Banks get some Q3 relief
Despite improved earnings, however, concerns remain over financial institutions’ profit structure as the quarter-on-quarter net profit increase came not because of more business, but because they turned the previous quarter’s securities losses into a gain and there was a decline in credit losses.
Compared to a year ago, banks’ net profit was down 14.5 percent.
According to the FSS, 18 banks posted 1.7 trillion won in net profits from July through September, about 700 billion won more than in the second quarter.
With stock prices rising during the third quarter, banks gained 800 billion won from appreciation of securities.
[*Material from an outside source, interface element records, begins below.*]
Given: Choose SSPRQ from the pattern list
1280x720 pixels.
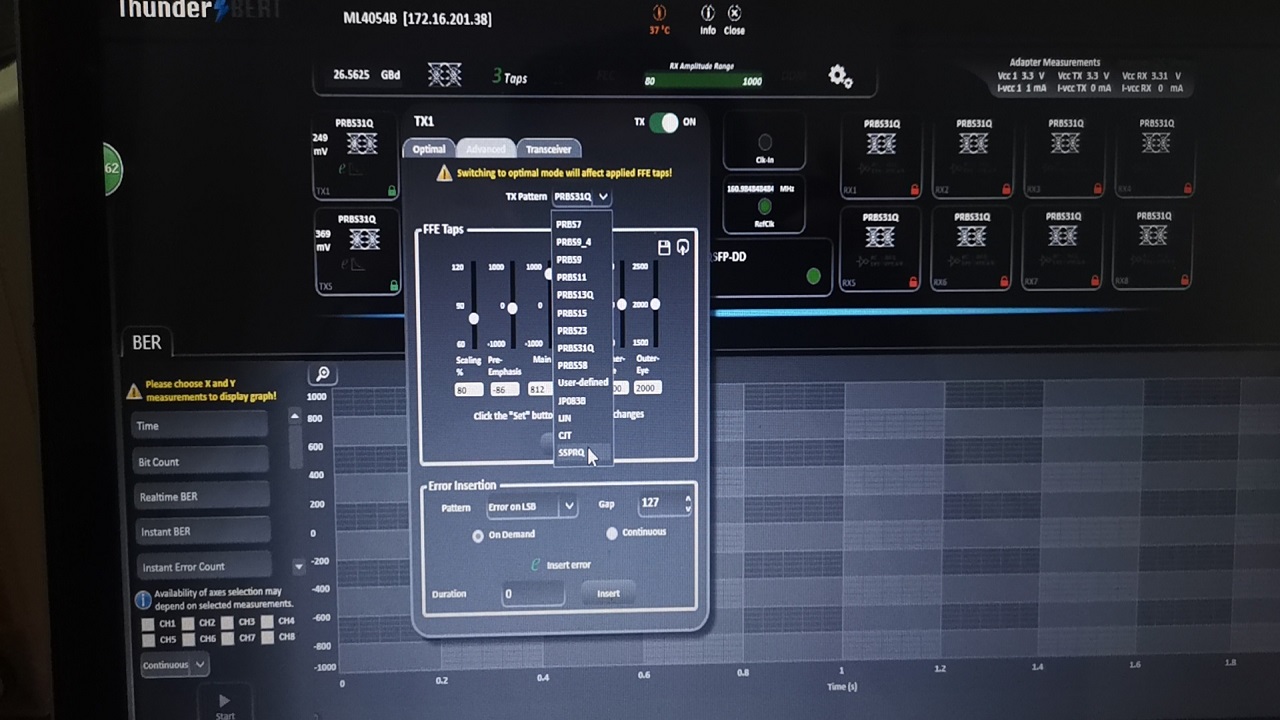Looking at the screenshot, I should (x=571, y=453).
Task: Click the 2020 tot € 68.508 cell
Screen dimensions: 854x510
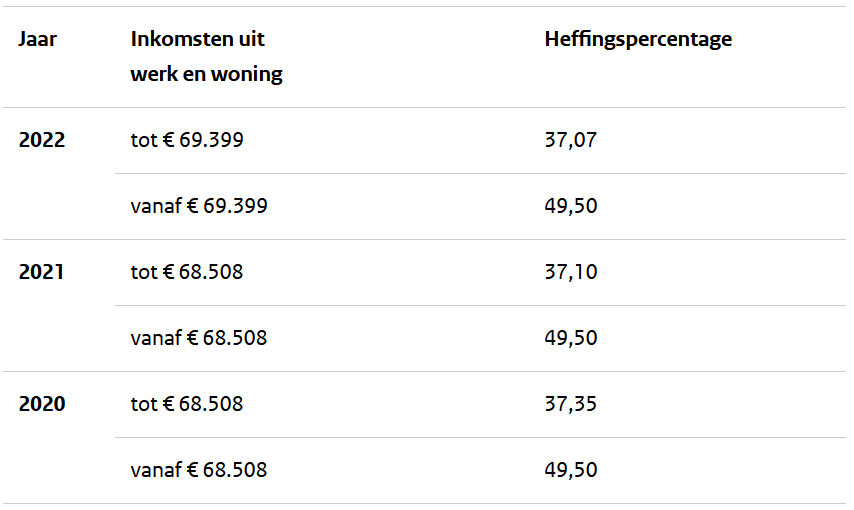Action: 187,404
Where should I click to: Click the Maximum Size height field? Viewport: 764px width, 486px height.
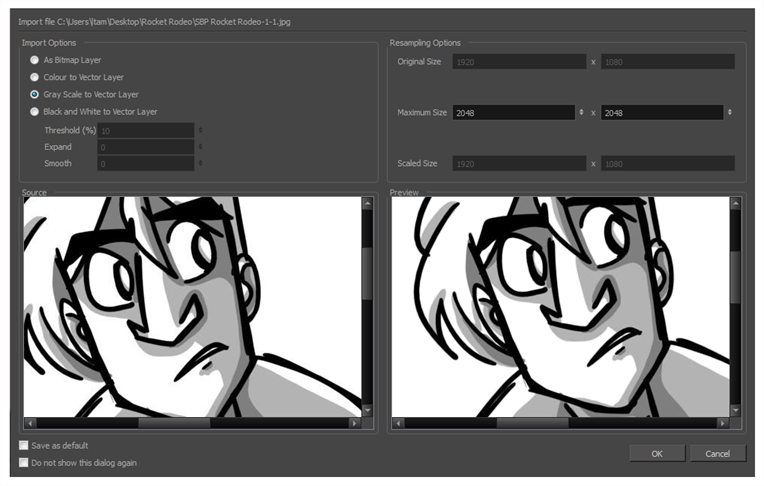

In the past several months, the Korean stock market has seen a massive inflow of foreign capital.
“Banks also saw their credit loss drop by 300 billion won in the third quarter with no big companies turning insolvent,” said an FSS official.
In the second quarter, local banks saw a huge credit loss as there were several companies whose financial sheets turned sour, including STX Group.
However, concerns are growing that factors that led local banks to post better results in the third quarter may not last long if stock prices go down and more companies turn insolvent due to worsened business conditions.
According to FSS data, Korean banks earned 8.6 trillion won in interest income in the third quarter, down from 8.7 trillion won in the previous quarter.
Their net interest margin, which is an indication of soundness and a gauge of profitability, was 1.81 percent, the lowest since the second quarter of 2009 (1.7 percent) when the Korean economy suffered from the effects of the U.S.-triggered global financial crisis.
Banks’ net interest margins have been in a decline since the first quarter of 2011, which analysts attribute to the low benchmark interest rate set by the Bank of Korea.
“Considering that local banks’ profit structure depends largely on interest profits, there is a need for them to find new sources of profit amid the low interest rate trend,” the FSS official said.